PROBLEM TO WORK ON: Convert the part of the material that opens with the line containing "The image size is (1240, 952)." and closes with the line containing "pyautogui.click(x=351, y=133)" into a JSON list of strings, one string per line, omitting blank lines.

INFORMATION SHOWN:
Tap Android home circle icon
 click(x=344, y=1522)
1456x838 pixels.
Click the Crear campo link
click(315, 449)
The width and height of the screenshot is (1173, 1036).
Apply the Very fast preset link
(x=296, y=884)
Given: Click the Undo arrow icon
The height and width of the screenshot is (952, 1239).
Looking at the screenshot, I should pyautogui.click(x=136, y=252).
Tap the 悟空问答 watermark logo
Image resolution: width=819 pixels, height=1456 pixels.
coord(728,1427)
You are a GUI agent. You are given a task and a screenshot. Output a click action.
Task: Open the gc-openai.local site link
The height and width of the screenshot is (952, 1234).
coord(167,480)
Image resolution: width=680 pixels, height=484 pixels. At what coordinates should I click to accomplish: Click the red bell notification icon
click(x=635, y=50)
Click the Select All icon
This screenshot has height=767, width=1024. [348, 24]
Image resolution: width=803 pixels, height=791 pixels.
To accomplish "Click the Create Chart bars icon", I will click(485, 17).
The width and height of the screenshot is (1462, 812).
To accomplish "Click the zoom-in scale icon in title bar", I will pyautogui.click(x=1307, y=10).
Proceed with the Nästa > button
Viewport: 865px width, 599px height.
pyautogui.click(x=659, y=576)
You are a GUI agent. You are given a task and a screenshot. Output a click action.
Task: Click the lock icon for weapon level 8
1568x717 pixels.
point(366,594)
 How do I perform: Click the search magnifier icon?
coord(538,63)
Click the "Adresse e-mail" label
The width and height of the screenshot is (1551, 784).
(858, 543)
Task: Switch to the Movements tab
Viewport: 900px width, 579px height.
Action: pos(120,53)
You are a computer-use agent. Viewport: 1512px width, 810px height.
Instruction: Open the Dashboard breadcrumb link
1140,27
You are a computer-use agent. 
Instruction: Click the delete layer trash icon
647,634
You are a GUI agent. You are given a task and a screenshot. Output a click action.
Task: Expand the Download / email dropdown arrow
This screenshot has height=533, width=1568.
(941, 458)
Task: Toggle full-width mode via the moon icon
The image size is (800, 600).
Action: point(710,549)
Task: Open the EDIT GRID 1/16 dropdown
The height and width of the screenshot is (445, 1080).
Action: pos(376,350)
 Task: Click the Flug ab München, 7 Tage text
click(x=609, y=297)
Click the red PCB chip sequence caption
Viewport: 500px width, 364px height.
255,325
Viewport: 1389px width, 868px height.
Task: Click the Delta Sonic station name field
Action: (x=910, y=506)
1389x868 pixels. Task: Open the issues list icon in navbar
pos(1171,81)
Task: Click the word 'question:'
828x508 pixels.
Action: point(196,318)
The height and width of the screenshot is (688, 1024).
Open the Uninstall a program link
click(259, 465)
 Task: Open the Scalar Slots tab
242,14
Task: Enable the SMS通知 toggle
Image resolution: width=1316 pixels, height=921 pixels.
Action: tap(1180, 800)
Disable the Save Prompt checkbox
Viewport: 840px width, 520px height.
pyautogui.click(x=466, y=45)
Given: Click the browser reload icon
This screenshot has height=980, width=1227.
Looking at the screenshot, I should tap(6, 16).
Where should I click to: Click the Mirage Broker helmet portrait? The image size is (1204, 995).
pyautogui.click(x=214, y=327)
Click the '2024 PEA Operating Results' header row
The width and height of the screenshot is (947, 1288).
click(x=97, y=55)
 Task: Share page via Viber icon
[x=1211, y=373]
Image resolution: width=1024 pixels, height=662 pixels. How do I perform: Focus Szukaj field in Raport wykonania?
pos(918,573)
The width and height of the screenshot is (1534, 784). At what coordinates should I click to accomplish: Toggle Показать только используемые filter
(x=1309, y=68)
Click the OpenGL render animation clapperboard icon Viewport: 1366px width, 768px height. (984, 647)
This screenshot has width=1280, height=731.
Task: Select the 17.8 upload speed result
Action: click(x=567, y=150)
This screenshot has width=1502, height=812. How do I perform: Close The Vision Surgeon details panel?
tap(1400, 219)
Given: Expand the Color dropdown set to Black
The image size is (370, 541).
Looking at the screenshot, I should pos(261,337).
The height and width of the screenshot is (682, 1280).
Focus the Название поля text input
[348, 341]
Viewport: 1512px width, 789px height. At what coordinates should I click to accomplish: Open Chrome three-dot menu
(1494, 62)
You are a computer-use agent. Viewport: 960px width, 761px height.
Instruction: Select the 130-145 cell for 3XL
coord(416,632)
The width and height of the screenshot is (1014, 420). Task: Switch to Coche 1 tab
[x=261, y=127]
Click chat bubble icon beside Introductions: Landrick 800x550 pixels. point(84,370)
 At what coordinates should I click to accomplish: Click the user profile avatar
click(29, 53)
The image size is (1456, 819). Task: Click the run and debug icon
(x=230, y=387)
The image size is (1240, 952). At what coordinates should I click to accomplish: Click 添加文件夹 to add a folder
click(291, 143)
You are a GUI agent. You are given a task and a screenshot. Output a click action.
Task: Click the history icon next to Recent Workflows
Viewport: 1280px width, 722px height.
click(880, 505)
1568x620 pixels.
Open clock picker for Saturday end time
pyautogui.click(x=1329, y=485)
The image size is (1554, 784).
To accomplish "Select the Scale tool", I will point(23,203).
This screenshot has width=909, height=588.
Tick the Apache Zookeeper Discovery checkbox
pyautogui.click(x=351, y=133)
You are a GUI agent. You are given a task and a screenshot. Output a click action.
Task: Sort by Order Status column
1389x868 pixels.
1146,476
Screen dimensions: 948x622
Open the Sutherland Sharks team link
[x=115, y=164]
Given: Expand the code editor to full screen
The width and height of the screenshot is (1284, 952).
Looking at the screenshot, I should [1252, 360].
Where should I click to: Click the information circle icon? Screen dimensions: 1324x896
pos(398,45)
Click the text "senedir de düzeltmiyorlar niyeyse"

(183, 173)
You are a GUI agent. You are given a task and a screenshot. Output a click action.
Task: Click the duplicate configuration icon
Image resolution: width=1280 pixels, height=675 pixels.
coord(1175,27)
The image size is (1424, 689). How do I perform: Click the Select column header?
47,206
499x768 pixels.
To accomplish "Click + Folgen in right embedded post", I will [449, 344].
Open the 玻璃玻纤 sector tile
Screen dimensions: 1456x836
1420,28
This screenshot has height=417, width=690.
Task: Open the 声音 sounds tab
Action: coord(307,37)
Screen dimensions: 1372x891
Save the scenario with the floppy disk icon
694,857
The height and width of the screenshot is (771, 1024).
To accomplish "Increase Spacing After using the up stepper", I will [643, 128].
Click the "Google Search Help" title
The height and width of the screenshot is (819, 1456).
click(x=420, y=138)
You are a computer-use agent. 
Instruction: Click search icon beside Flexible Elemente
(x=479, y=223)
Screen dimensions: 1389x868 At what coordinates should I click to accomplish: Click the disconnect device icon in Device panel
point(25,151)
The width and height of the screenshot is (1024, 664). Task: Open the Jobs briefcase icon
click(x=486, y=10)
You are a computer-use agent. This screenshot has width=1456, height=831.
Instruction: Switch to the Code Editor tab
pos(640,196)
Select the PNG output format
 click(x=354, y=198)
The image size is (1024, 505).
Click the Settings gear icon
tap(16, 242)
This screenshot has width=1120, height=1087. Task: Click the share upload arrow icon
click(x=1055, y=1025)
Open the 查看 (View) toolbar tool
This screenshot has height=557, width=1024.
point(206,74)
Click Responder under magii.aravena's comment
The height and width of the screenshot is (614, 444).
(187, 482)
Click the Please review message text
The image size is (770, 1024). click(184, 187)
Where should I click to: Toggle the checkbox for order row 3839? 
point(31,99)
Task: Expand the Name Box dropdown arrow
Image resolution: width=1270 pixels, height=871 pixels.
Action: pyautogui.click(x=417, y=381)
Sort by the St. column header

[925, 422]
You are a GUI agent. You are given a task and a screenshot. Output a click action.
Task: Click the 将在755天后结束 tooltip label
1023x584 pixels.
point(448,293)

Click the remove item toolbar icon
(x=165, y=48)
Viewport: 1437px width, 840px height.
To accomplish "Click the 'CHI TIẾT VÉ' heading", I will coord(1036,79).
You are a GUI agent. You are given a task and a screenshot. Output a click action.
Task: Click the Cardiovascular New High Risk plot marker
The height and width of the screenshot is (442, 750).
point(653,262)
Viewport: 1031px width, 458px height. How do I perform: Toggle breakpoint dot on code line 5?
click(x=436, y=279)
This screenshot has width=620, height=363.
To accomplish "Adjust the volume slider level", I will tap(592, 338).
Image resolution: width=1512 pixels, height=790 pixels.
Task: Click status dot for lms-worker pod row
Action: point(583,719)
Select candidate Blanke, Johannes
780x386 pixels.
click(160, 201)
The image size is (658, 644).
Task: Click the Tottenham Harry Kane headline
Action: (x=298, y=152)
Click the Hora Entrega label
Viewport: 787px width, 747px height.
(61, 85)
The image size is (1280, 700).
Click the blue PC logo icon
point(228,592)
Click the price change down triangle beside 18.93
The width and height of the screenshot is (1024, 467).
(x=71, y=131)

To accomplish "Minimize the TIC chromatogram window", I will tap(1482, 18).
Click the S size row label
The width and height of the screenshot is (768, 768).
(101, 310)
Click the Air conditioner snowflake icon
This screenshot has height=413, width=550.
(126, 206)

WRITTEN ANSWER:
[
  "The image size is (1240, 952). At what coordinates should I click to accomplish: Click 添加文件夹 to add a folder",
  "click(291, 143)",
  "You are a GUI agent. You are given a task and a screenshot. Output a click action.",
  "Task: Click the history icon next to Recent Workflows",
  "Viewport: 1280px width, 722px height.",
  "click(880, 505)",
  "1568x620 pixels.",
  "Open clock picker for Saturday end time",
  "pyautogui.click(x=1329, y=485)",
  "The image size is (1554, 784).",
  "To accomplish \"Select the Scale tool\", I will point(23,203).",
  "This screenshot has width=909, height=588.",
  "Tick the Apache Zookeeper Discovery checkbox",
  "pyautogui.click(x=351, y=133)"
]